So far today, God, I've done all right. I haven't gossiped, haven't lost my temper, haven't been greedy, grumpy, nasty, selfish, or over-indulgent.

But in a few minutes, God, I'm going to get out of bed, and from then on, I'm probably going to need a lot more help.

Thank you.
Amen



In the spirit of Lent, I thought I'd post this little morning prayer. I can't remember where I found it--I've had it for years. It's only funny because it's so true.

Along with giving up Diet Pepsi and desserts this Lenten season, I'm going to try to devote more time to prayer; because once I get out of bed each day, I could use all the help I can get!

Friday, March 11, 2011

A Parent's Parting Words to an Adult Child Leaving the Nest

Years ago, before my first son left for college, I found this in one of the Catholic publications we receive. I thought it perfectly captured what I wanted to tell him as he set out into the world on his own for the first time, so I ended up making a tiny laminated copy of it, and I asked him to carry it in his wallet.
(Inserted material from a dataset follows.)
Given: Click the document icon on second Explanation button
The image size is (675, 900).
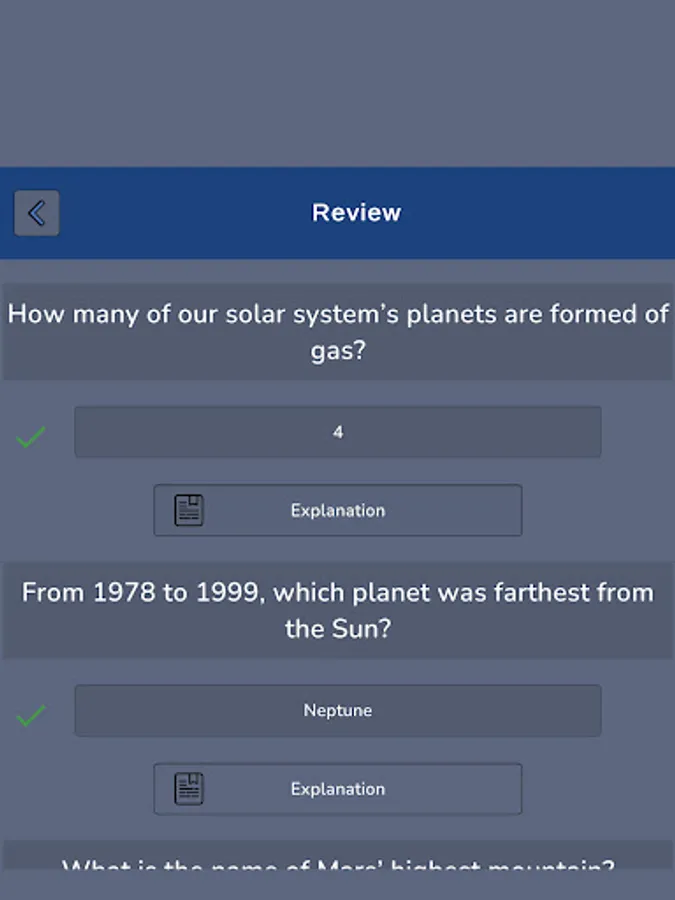Looking at the screenshot, I should coord(189,788).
My fifth son--my baby!-- is three months away from his high school graduation. He will be leaving us soon, and I can't imagine how we're going to stand having him seventeen hours away from home. We've always been there to guide and protect him--is he ready to be on his own? I don't care how many times you go through the process of leaving a child off at college, it doesn't get any easier. But I think it will make me feel better if I give my boy a copy of this to carry around with him.

If you have a child who's getting ready to leave the nest, you might want him to have a copy of it, too.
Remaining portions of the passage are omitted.